Excerpted data:
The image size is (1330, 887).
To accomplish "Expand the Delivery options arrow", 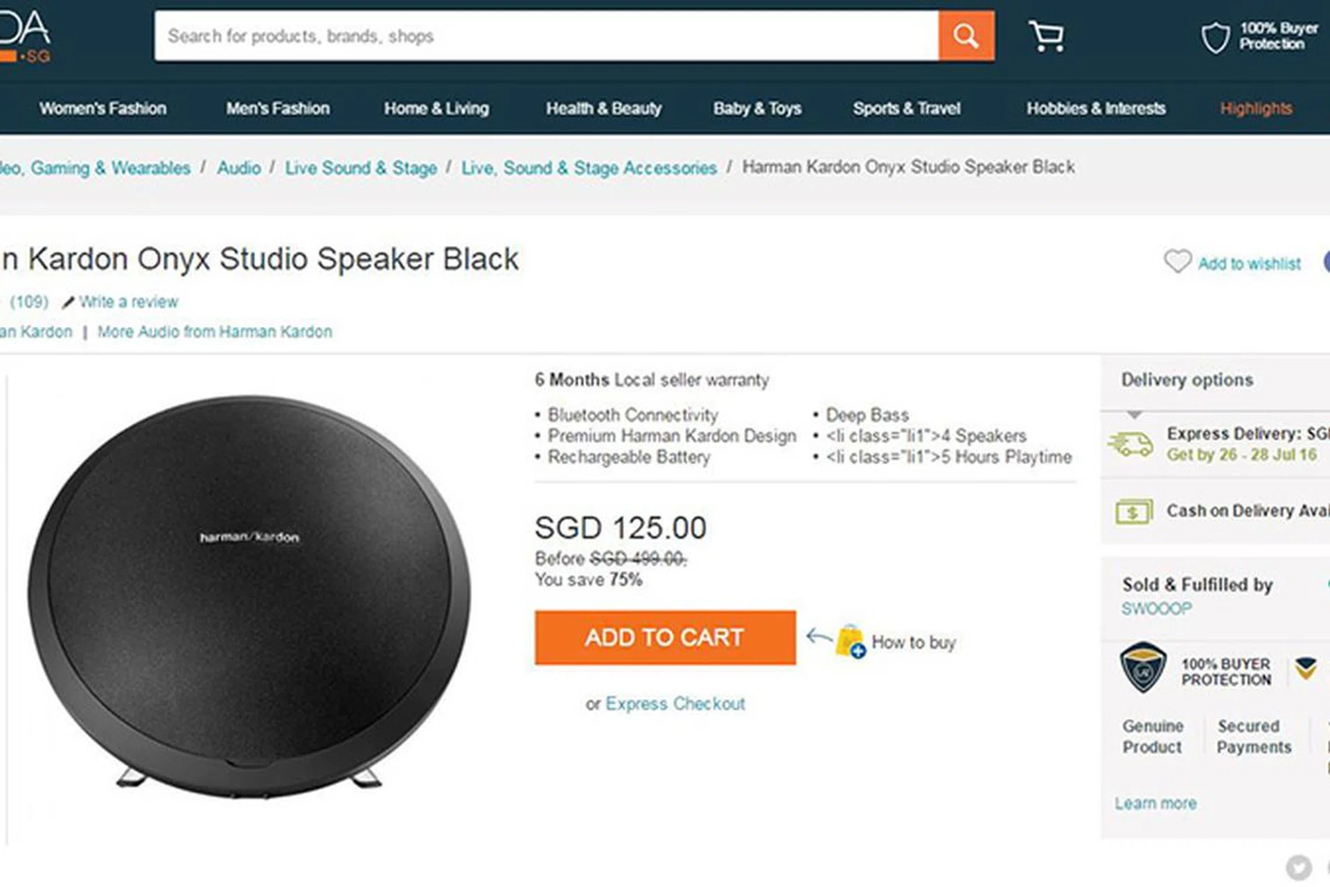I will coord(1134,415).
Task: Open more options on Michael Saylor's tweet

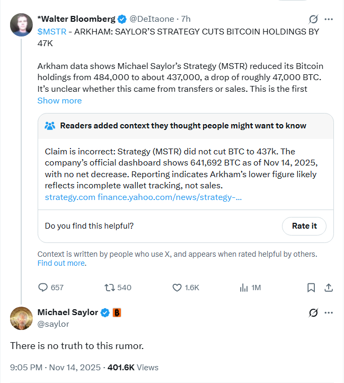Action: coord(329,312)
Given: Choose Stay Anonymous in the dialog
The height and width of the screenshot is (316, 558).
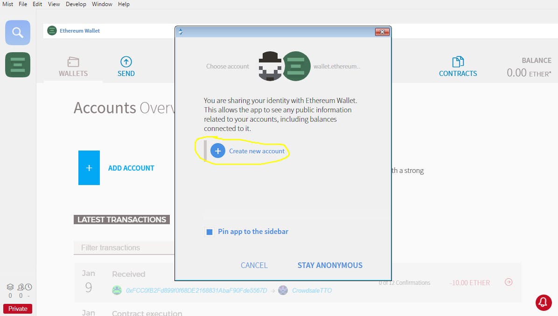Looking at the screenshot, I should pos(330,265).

...

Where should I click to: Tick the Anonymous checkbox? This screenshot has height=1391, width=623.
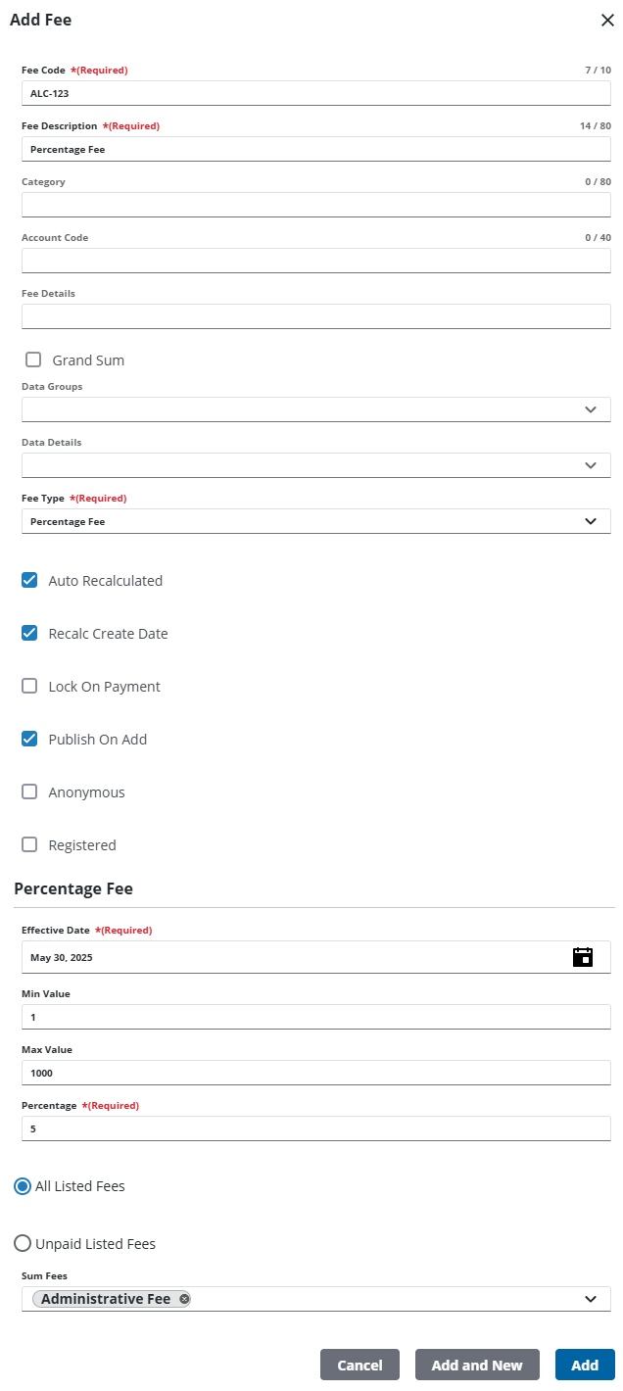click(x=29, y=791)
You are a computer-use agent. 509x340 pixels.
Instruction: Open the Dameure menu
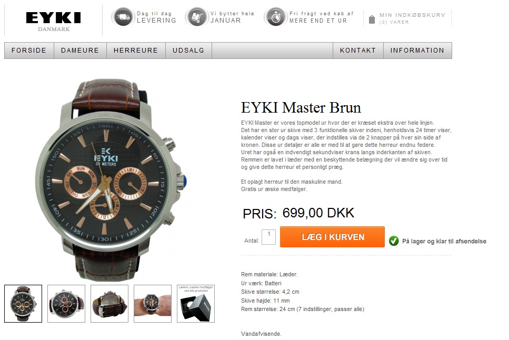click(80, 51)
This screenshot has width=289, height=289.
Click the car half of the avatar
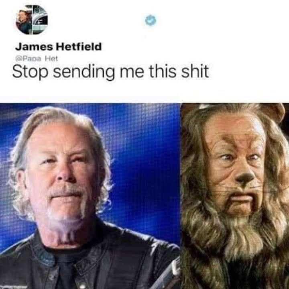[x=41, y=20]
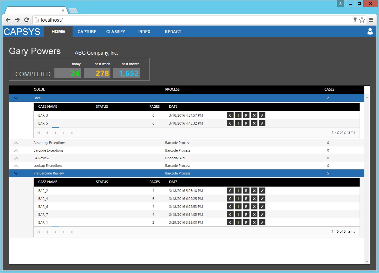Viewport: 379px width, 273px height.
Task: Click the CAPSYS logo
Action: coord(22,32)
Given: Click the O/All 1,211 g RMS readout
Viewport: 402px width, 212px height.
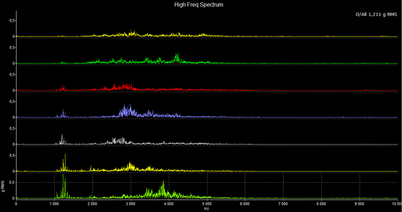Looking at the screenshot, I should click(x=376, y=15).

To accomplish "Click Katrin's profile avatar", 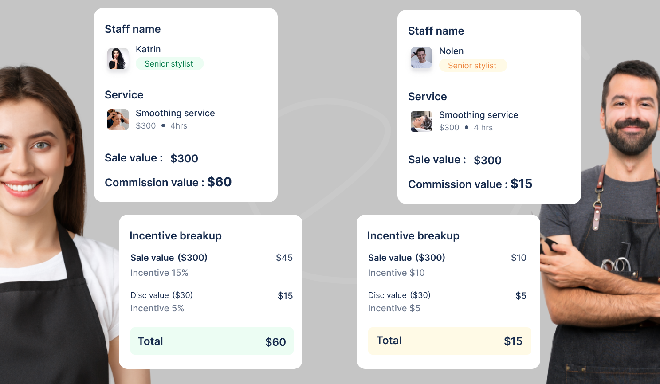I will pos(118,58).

Directions for this task: Filter the entries down to the lines with the word "Given" in them.

Written reply:
Given: Choose Stay Anonymous in the dialog
Given: Click the O/All 1,211 g RMS readout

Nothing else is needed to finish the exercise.